● Data listing:
(begin)

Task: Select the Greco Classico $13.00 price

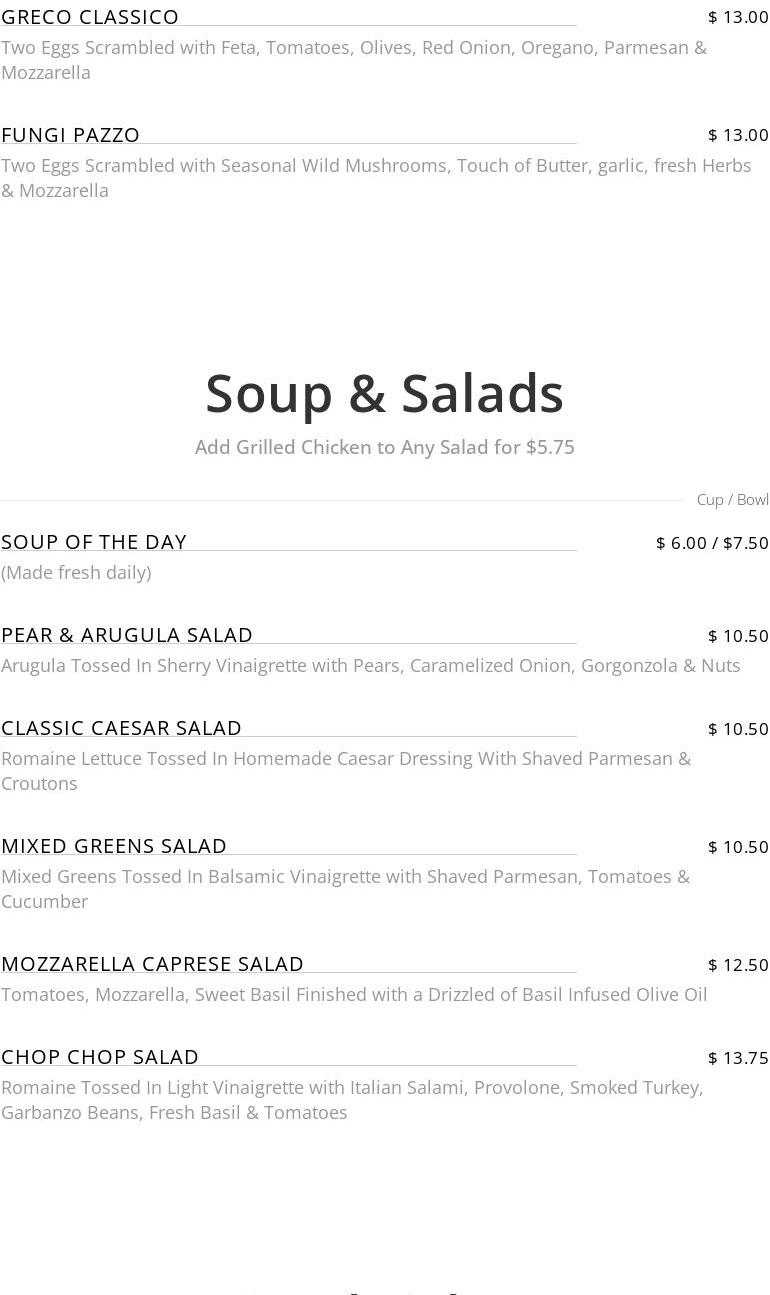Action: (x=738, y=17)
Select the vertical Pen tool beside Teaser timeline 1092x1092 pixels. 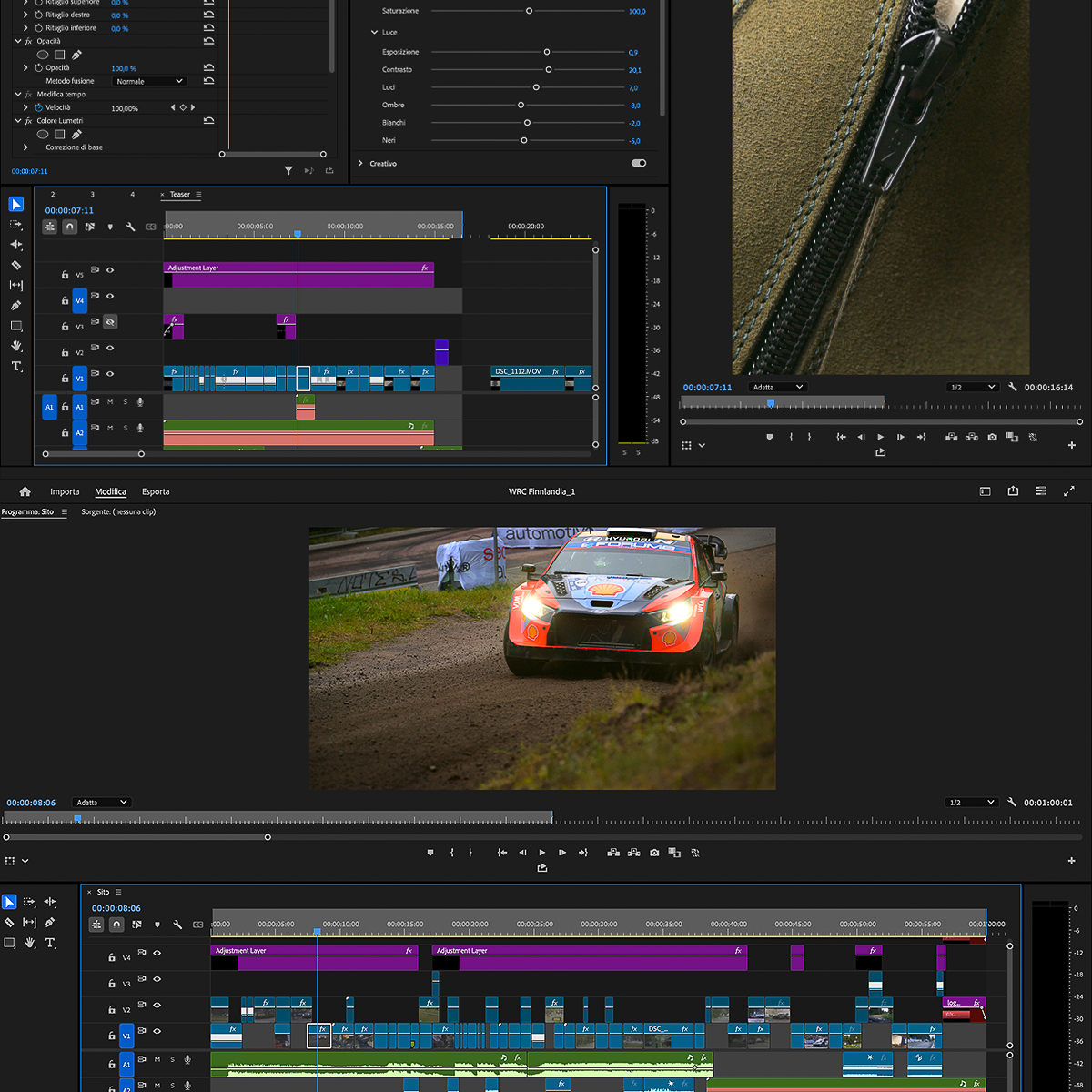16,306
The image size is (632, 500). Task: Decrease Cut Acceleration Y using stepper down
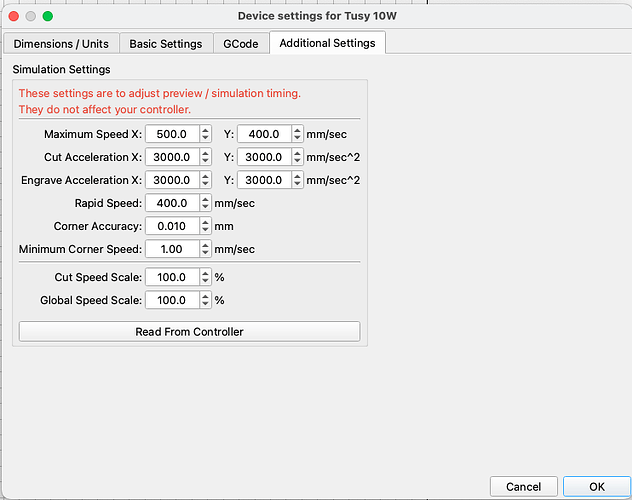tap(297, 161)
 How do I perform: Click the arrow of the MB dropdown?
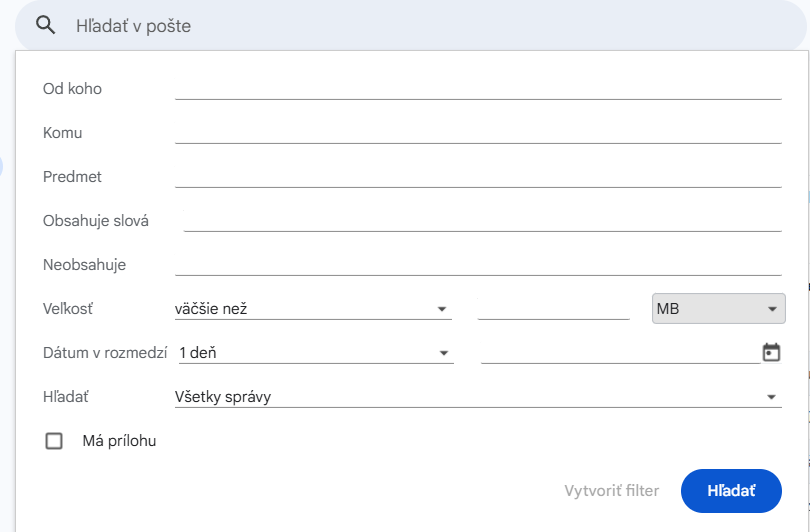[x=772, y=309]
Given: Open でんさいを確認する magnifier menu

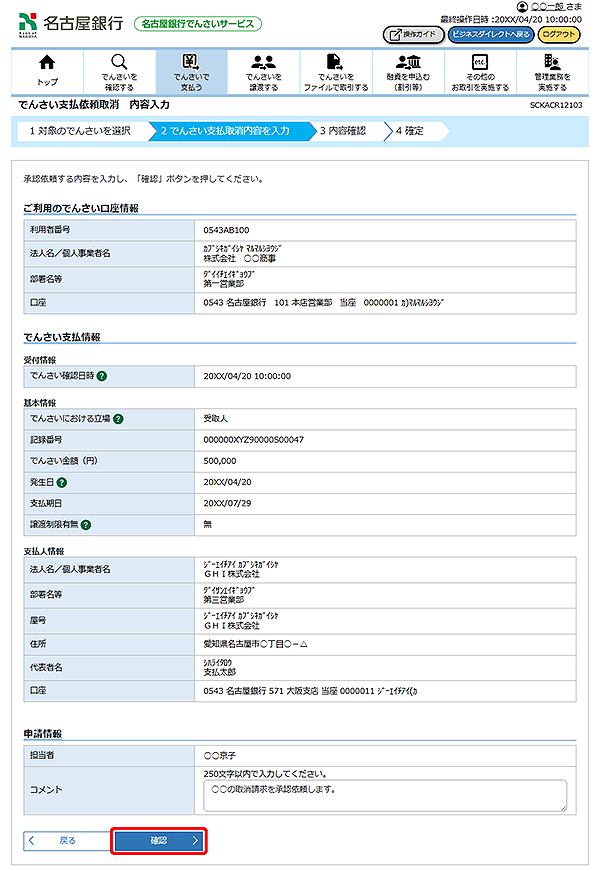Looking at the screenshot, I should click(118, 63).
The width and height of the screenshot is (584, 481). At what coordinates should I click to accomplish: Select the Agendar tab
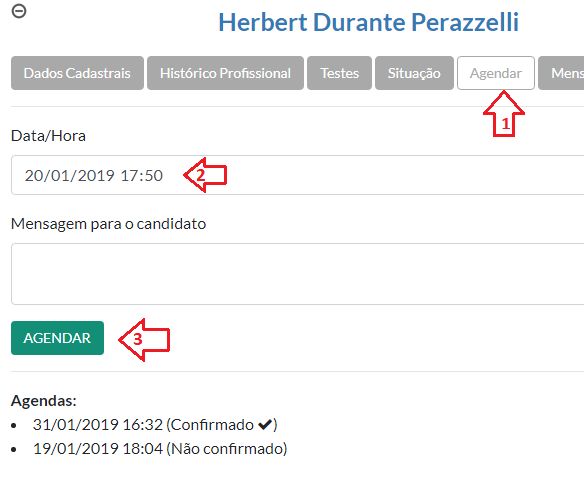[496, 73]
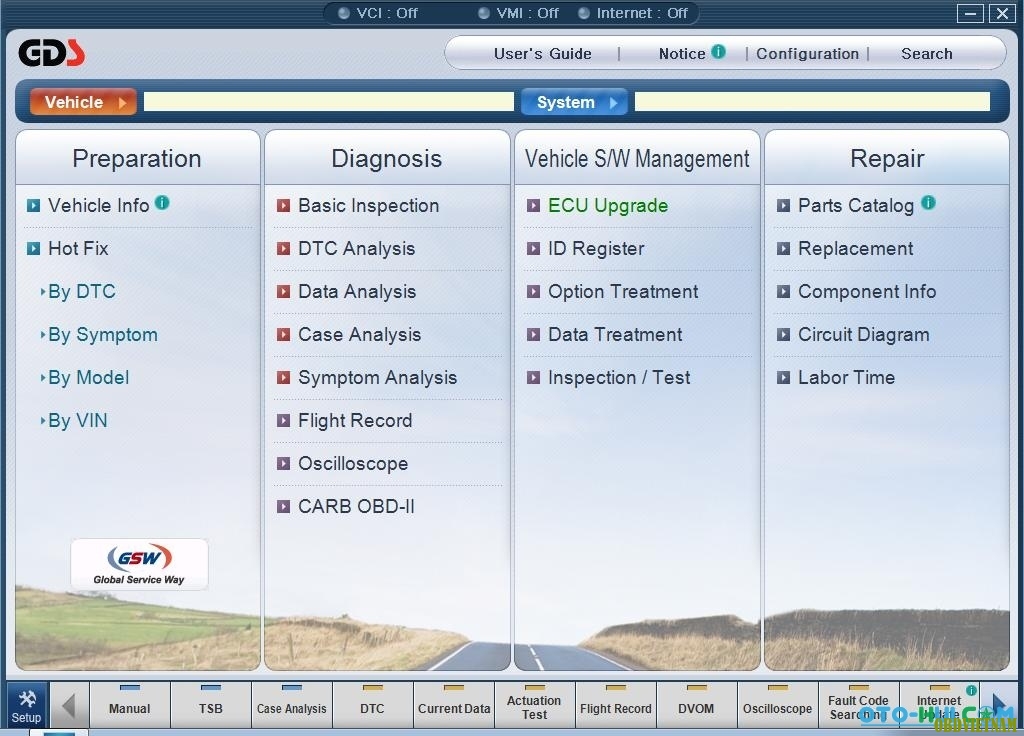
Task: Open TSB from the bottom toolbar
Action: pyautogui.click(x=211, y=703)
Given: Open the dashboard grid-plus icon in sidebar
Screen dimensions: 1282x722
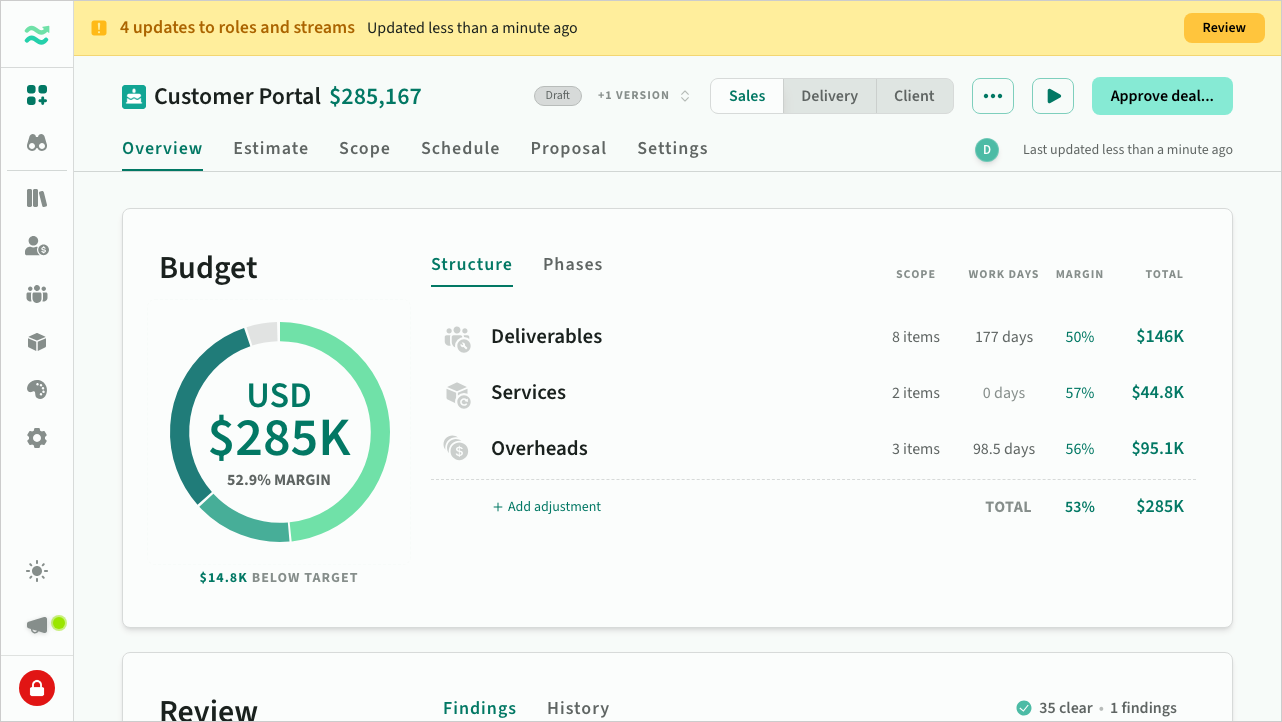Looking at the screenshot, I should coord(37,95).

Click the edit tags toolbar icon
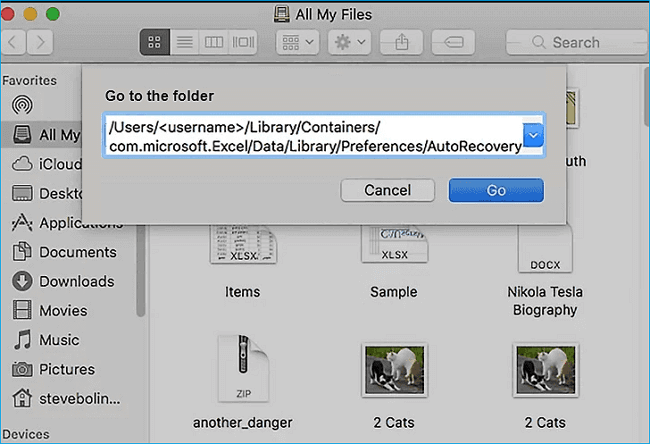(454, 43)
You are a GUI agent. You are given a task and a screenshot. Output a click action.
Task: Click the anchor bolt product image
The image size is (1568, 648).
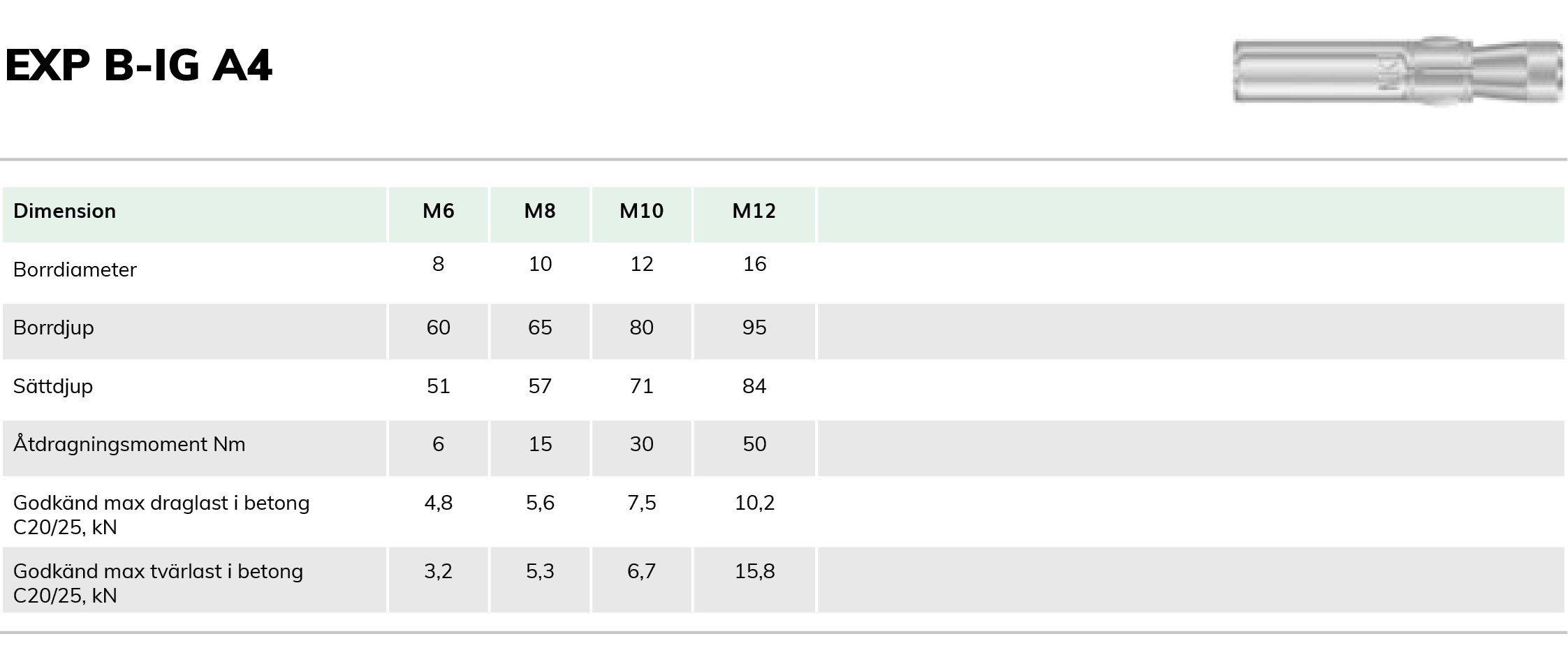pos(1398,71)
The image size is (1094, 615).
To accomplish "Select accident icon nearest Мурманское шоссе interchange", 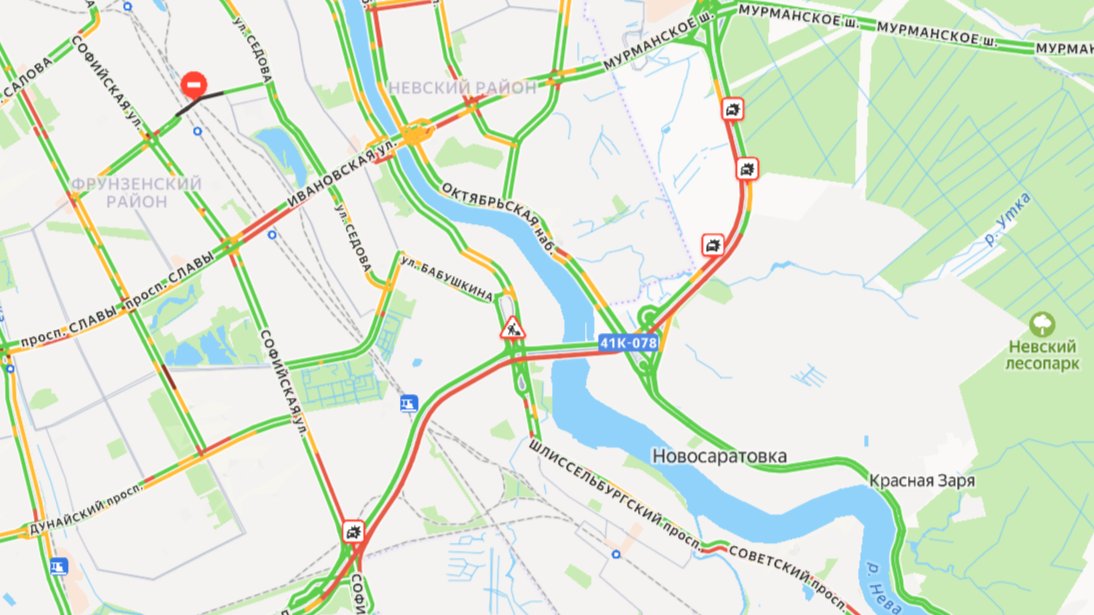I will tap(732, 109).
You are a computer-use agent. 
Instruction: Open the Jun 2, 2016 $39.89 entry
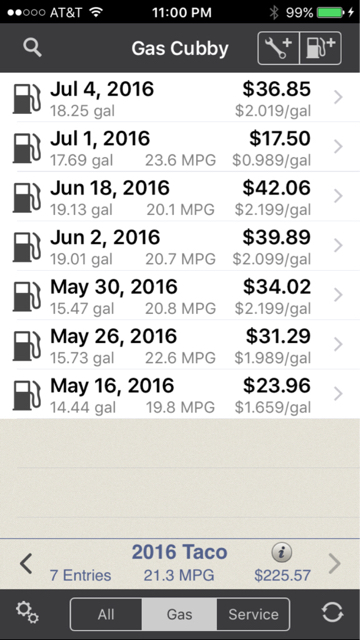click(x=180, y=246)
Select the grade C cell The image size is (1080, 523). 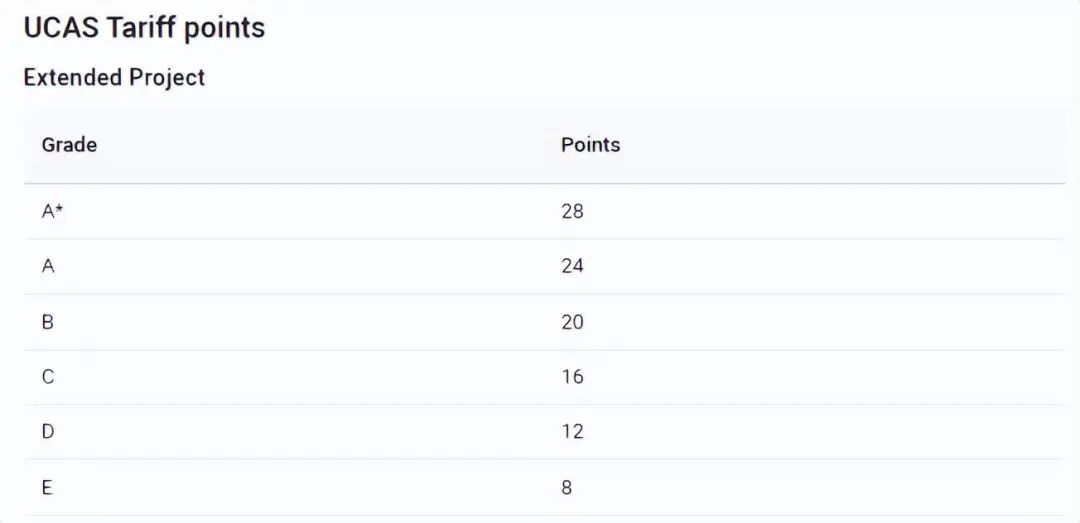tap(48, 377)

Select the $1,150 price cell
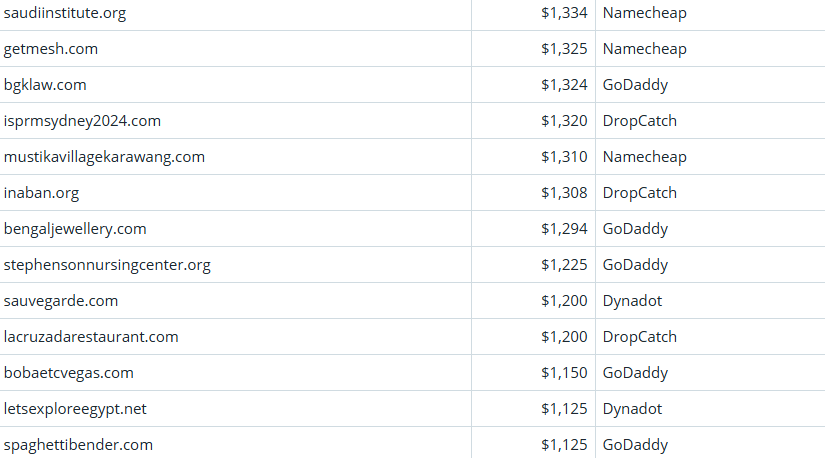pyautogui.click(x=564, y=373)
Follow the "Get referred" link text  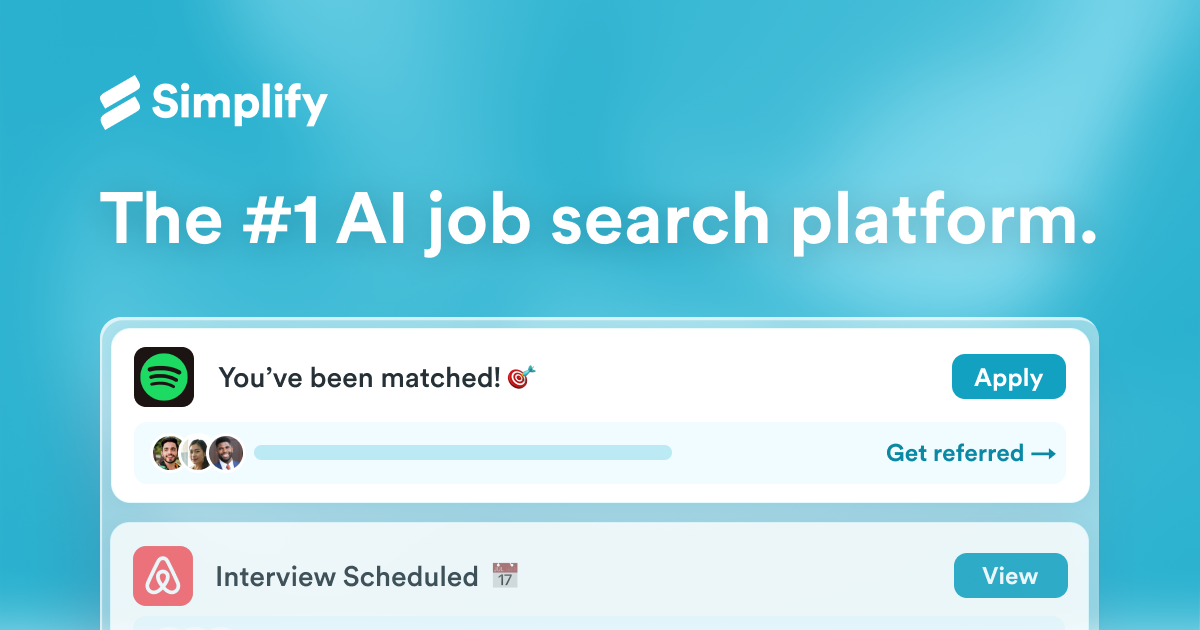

(end)

● Task goal: Copy out the lines between the one holding "Given: Open the" and the one holding "pos(1398,71)", inclusive, with the pictures left out of your answer.

● Result below:
Given: Open the dashboard grid-plus icon in sidebar
Screen dimensions: 1282x722
Looking at the screenshot, I should coord(37,95).

Click the edit tags toolbar icon
(454, 43)
You are a GUI agent. You are given a task and a screenshot. Output a click action.
Task: Click the anchor bolt product image
The image size is (1568, 648).
pos(1398,71)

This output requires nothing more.